"I'm a fighter. I get knocked down and I get back up again."
Burke punches the air in victory
He's just started training again and does sparring at Larches and Savick Amateur Boxing Club. He's adamant, however, he doesn't want to be a professional again even though he admits he thinks about it "every day for about three seconds." Next year he dreams of owning a boxing academy so he can work with kids and teach them what he knows. He admits even though he doesn't feel the passion he once felt for boxing, it will always be there urging him to reach for the gloves.
"You don't fight your opponent. You're fighting the board, the trainers..."
"I've never really stopped boxing. It's always been in my blood. I talk about it, I read about it, I buy all the magazines and watch it on the television."
Why, then, did he retire from being a professional?
"You don’t fight your opponent. You’re fighting the board, the trainers. It’s all about the money. That’s life but you’re constantly battling against board officials, dodgy promoters. They are all trained to work against you. The boxer loses out. My promoter was also the manager of one guy I fought. How can you promote two fighters? He wasn’t bothered about my interests."
Burke also spoke about the way in which he was forced to change as a boxer. Confidence and bravado are two of the things boxers often show in the ring. In 1993 he won the British and Commonwealth Lightweight Championship in a match he "wasn't supposed to have won." He said the odds were stacked against him in his fight with Irish champion Eamonn Magee aka The Terminator.

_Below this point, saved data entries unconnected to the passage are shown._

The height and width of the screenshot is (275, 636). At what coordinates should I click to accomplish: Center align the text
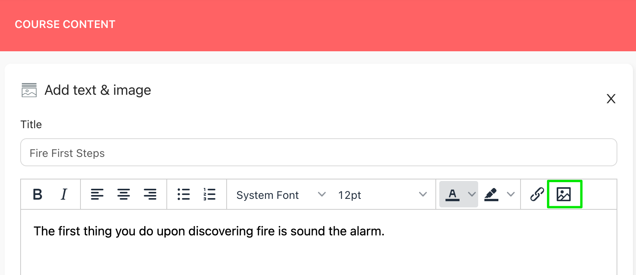click(124, 194)
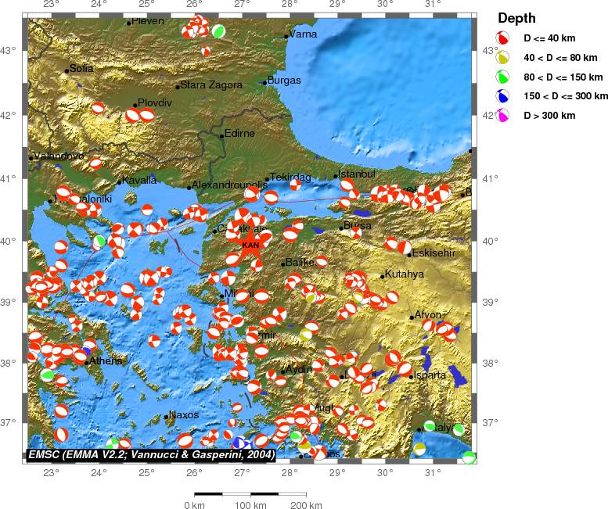Click the Sofia city label
This screenshot has height=509, width=608.
(81, 69)
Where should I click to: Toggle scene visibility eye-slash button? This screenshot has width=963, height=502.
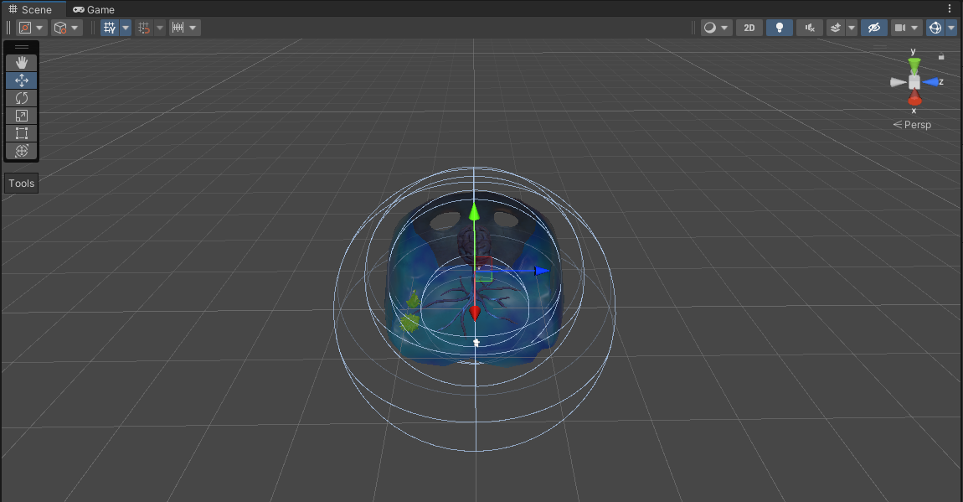pyautogui.click(x=873, y=28)
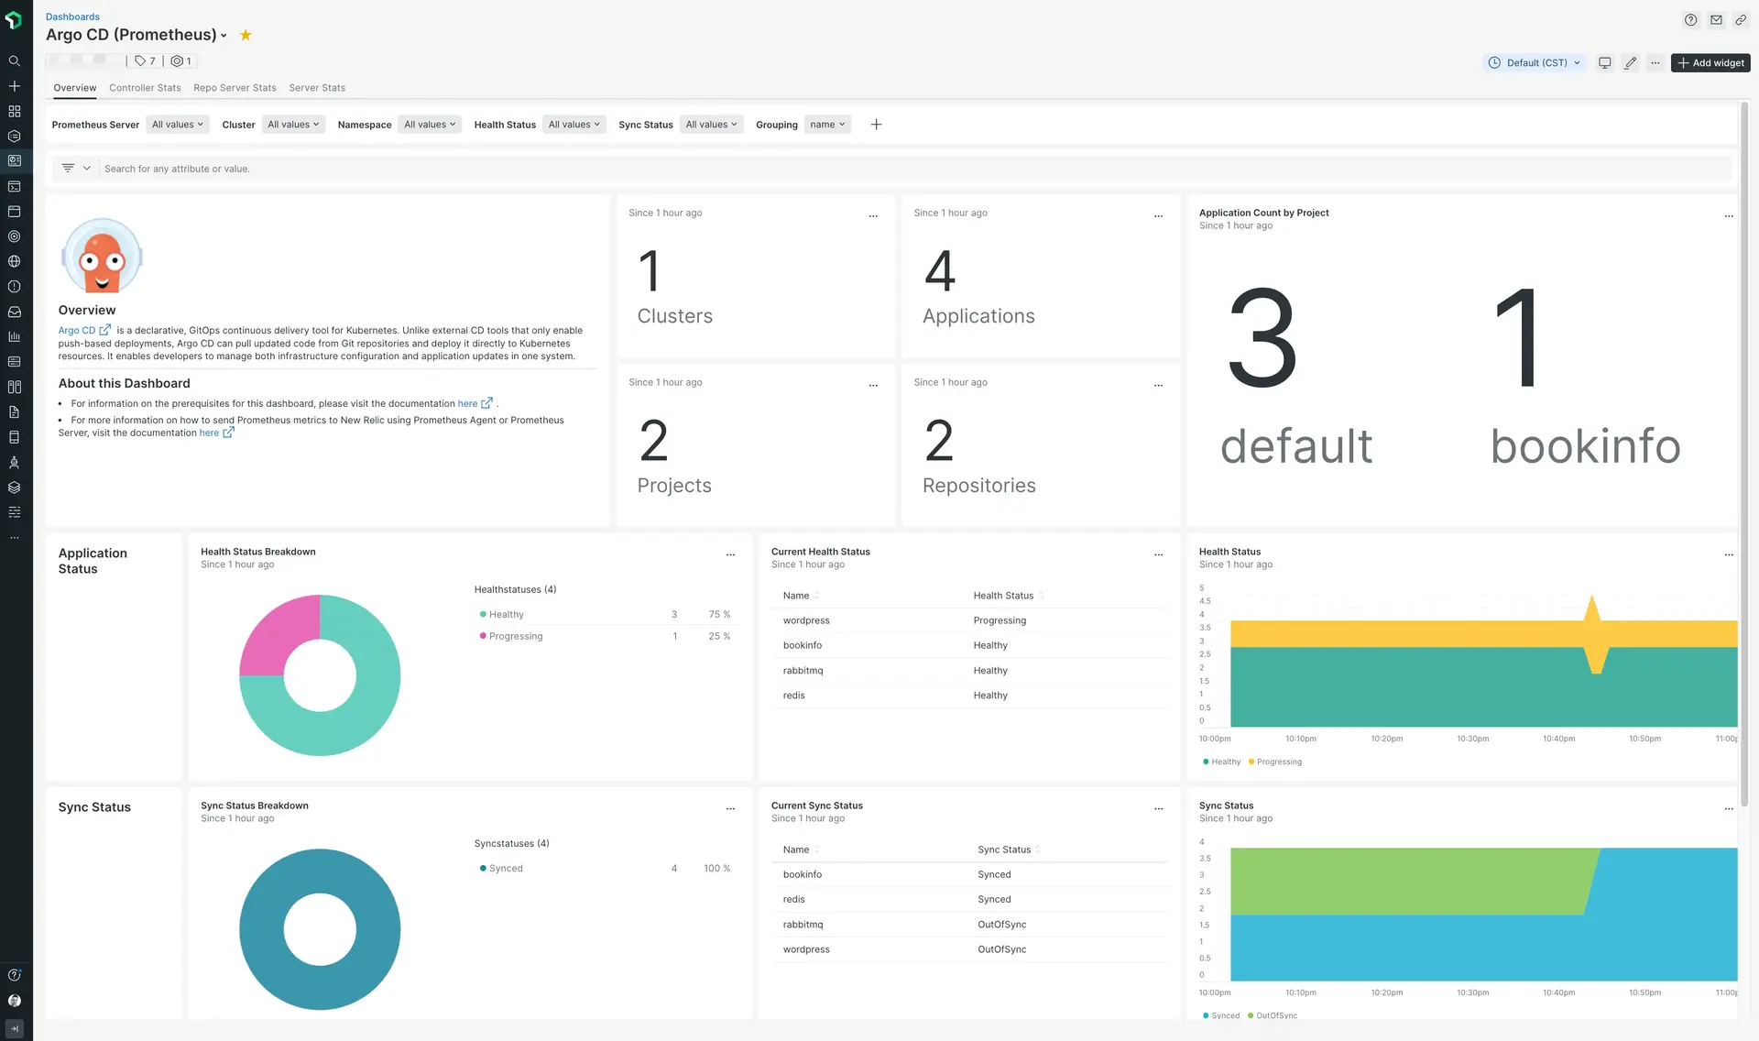This screenshot has height=1041, width=1759.
Task: Click the plus icon to add filter
Action: pos(876,126)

"Of course I expected to win," he grinned. "When we pulled into the hotel from the taxi he was stood there being interviewed on tv. My manager pushed me out the door, the taxi had barely stopped and I was running towards him and I interrupted the interview, shook his hand, and said I’m going to take the title off you tonight and he was speechless. Then I just walked off but that was my manager’s fault because that’s not really me and he was pushing me into being like that. It was all bravado and that’s the thing about boxing. It’s all bravado."
Although he says it isn't him, Burke's 'be-the-best' coaching is embedded in him. Not that it's a bad thing. "I want to be the best at everything I can do," he admits. And why the hell not?
He's a fighter and always will be. He's been knocked down before but now he's stronger than ever. As Burke prepares to slip his eagerly waiting boxing gloves back on, we can be certain we'll be seeing much more of him back in Preston's boxing scene again.